■ EXERCISE ■
List every line below that contains the string "Instagram", copied out in full. Case counts, so only an exact match in upper and lower case qualifies.

───── RAW RECORDS

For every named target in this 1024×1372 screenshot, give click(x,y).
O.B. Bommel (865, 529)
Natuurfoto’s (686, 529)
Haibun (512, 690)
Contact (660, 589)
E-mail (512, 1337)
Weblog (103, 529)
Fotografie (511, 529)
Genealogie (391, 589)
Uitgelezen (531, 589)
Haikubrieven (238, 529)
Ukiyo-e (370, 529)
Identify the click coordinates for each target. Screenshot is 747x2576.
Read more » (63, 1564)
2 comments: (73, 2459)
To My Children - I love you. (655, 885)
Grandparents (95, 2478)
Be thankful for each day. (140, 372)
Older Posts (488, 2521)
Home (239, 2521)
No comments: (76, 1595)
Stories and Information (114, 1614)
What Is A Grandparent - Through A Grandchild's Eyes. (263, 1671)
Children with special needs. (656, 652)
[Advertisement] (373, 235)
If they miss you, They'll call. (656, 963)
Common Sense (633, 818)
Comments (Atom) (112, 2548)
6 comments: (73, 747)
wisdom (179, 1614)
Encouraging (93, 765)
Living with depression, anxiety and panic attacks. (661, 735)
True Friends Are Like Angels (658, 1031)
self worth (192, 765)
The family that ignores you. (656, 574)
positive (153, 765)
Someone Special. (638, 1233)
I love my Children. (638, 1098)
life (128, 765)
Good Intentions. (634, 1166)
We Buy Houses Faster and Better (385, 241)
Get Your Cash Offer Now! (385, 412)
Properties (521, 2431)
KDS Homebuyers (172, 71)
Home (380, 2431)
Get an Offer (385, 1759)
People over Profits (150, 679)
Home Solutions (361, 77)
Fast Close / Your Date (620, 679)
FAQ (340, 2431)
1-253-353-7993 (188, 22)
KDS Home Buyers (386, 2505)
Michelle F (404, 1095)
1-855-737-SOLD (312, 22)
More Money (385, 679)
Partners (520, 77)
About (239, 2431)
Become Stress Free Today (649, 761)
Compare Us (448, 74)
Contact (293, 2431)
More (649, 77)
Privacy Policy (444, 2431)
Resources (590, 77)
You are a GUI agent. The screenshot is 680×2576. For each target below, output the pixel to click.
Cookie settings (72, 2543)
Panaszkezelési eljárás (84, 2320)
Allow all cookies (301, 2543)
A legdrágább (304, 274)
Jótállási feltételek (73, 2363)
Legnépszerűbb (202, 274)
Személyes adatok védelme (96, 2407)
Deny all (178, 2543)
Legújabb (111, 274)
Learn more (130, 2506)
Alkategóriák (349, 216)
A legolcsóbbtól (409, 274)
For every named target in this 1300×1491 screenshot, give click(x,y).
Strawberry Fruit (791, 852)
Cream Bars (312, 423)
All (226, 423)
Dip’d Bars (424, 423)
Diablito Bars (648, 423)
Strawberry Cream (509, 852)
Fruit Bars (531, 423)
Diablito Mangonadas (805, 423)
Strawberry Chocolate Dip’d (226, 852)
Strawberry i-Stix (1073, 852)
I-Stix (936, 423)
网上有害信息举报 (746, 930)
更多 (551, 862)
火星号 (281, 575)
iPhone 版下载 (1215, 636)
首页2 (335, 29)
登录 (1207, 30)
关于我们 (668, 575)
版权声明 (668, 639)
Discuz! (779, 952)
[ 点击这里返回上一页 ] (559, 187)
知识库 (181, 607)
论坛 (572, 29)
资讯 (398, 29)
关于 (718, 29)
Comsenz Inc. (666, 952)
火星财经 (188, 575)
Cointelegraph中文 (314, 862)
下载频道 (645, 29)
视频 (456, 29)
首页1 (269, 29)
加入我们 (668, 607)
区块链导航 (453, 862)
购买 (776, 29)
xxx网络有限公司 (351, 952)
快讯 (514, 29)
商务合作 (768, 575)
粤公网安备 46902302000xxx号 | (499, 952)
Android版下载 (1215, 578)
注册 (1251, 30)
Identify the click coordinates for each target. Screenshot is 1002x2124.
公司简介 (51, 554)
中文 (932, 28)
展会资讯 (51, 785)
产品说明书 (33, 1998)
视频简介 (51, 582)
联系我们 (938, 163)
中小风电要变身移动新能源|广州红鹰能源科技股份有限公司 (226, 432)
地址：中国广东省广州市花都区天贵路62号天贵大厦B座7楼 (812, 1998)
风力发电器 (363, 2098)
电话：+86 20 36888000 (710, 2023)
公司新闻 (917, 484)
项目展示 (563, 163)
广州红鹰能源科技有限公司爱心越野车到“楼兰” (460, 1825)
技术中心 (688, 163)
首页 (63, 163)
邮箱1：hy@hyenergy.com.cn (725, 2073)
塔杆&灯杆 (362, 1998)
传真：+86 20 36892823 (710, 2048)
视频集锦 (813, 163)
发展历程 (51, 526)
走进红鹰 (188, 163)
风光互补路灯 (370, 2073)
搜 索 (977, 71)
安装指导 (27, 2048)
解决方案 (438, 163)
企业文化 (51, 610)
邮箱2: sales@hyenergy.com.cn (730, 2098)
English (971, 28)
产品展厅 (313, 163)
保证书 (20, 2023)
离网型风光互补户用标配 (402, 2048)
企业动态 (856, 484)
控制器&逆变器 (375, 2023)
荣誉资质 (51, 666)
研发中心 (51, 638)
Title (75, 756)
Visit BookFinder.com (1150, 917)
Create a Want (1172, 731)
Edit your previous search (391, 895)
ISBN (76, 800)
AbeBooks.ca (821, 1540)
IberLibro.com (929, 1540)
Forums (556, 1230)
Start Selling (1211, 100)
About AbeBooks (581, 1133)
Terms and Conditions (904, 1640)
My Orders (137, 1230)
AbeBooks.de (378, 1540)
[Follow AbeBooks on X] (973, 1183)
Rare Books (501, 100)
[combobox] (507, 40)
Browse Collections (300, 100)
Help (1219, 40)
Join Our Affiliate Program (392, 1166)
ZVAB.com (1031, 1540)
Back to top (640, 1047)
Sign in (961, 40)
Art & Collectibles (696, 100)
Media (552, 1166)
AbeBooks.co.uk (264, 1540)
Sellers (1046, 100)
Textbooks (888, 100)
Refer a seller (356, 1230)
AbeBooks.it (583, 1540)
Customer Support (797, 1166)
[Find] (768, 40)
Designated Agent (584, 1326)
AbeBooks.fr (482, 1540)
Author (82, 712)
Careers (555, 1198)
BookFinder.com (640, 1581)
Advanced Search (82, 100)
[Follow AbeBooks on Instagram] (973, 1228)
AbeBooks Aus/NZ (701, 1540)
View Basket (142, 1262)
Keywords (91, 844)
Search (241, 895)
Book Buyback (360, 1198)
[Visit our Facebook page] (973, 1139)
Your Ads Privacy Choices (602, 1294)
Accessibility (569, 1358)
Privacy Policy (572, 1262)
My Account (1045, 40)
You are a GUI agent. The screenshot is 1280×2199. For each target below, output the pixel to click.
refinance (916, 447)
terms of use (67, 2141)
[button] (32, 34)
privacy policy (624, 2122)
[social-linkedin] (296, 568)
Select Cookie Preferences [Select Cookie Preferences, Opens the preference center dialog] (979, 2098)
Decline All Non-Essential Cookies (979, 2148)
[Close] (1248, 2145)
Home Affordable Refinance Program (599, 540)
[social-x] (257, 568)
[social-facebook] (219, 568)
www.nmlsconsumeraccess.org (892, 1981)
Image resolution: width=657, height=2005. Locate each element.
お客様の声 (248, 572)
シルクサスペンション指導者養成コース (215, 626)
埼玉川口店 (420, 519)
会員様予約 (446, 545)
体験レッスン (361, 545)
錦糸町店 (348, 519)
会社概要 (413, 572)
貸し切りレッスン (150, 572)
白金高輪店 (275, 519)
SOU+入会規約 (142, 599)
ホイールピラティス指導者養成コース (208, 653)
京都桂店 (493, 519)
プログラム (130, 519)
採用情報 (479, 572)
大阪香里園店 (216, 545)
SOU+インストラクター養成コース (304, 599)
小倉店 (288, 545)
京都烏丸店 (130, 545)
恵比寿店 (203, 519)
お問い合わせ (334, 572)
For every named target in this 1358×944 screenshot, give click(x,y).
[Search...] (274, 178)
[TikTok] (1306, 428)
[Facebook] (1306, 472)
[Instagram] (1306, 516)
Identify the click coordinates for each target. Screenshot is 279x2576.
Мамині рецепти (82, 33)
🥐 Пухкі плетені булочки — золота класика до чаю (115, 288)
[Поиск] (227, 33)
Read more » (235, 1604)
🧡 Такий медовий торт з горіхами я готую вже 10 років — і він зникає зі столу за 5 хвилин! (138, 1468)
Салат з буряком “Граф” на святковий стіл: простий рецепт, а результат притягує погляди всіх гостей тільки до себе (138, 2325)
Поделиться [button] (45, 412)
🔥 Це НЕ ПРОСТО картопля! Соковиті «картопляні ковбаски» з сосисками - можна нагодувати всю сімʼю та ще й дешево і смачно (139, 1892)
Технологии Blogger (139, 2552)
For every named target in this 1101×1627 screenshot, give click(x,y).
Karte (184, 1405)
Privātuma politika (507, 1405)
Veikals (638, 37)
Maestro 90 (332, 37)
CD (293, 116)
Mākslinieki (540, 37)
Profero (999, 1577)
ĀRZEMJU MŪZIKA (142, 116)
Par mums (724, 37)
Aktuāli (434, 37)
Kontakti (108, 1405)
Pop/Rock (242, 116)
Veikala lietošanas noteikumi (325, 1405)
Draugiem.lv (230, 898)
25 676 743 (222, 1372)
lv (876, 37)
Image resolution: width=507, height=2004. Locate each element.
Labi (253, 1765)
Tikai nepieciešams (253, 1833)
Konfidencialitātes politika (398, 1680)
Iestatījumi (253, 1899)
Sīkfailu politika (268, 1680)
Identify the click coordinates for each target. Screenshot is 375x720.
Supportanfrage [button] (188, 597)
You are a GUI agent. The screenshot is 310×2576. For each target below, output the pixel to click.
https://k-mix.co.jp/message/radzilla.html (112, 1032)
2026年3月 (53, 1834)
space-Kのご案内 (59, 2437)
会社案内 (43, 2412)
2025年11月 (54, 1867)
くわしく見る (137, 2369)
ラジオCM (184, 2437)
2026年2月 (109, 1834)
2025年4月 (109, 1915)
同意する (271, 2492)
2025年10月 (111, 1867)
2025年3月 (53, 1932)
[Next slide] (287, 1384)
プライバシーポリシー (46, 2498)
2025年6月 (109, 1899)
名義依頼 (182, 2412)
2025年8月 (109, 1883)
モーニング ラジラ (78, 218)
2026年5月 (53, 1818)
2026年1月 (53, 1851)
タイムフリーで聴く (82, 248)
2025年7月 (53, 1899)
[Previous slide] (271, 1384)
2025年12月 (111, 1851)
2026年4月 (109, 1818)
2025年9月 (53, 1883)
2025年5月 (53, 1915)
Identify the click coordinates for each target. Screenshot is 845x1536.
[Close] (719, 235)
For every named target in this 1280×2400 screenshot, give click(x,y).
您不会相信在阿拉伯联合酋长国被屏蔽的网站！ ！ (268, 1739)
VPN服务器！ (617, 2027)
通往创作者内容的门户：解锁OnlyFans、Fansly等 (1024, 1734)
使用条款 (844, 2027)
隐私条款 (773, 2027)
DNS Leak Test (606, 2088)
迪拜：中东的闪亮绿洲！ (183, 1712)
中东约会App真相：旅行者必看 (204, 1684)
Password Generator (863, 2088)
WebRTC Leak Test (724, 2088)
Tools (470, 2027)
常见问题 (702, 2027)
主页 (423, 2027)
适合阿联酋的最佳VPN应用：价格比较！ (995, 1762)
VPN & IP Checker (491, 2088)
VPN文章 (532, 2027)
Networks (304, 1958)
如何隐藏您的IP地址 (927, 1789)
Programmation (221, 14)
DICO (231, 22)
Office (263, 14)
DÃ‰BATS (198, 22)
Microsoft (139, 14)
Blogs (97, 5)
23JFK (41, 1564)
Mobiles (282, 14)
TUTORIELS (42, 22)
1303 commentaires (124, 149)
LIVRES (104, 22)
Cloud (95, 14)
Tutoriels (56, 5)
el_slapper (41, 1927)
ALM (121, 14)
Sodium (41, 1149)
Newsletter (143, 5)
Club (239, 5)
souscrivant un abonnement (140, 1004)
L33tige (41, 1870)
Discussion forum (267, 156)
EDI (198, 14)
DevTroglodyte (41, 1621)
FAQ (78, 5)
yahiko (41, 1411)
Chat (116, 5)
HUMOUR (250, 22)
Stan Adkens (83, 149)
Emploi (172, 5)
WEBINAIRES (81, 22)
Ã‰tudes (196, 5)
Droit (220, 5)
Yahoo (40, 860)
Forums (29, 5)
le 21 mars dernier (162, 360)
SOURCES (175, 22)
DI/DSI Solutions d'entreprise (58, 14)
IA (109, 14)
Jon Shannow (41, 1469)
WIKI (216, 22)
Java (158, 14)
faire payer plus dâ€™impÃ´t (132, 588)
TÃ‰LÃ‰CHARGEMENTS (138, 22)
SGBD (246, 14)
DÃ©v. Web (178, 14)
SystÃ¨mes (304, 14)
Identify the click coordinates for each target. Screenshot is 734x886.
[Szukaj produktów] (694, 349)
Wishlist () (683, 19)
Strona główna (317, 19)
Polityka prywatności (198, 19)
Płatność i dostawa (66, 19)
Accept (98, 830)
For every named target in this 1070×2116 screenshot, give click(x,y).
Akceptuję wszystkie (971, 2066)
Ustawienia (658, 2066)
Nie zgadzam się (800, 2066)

──────────

■ TASK SOLUTION ■
[Follow AbeBooks on Instagram] (973, 1228)
[Instagram] (1306, 516)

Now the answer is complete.